_Work order_. Your answer should consist of the lines below that hold the word "computer".

_Data for the task_.
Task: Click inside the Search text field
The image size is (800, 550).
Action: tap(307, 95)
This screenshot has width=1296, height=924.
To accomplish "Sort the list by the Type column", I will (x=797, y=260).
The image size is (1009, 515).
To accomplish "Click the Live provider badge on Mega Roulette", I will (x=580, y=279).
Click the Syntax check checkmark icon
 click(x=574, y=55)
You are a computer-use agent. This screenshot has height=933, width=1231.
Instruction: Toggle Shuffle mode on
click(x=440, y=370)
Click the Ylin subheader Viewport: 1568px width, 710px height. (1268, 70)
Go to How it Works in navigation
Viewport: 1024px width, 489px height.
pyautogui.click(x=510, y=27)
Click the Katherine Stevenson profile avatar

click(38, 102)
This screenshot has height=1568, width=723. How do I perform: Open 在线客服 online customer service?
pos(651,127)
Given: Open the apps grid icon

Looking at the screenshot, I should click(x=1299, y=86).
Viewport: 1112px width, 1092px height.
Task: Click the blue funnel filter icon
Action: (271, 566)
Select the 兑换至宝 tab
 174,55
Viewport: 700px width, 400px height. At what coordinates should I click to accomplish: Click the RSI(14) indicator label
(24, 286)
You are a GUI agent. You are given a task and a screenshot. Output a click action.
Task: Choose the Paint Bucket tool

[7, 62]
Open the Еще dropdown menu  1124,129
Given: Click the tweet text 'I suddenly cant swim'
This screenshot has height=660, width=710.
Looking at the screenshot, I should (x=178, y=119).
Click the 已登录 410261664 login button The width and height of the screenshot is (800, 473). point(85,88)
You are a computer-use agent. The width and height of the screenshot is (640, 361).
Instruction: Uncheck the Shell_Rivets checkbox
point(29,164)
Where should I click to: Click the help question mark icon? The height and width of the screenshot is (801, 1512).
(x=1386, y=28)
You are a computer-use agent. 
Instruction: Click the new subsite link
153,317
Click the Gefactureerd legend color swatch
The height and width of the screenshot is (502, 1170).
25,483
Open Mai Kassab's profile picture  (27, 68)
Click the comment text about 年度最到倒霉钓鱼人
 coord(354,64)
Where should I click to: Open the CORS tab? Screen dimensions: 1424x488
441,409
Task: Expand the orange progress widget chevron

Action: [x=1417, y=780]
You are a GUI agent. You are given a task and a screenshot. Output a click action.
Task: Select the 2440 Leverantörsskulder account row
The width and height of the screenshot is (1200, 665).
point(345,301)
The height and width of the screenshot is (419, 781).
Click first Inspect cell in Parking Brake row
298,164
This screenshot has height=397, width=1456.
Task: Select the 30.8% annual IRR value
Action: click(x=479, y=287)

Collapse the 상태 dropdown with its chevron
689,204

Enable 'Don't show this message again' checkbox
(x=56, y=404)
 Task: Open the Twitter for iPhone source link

_Response area_.
You are a computer-use agent. This screenshot has height=933, width=1231.
You are a computer-use agent. The width and height of the screenshot is (640, 361).
You are a computer-use agent. 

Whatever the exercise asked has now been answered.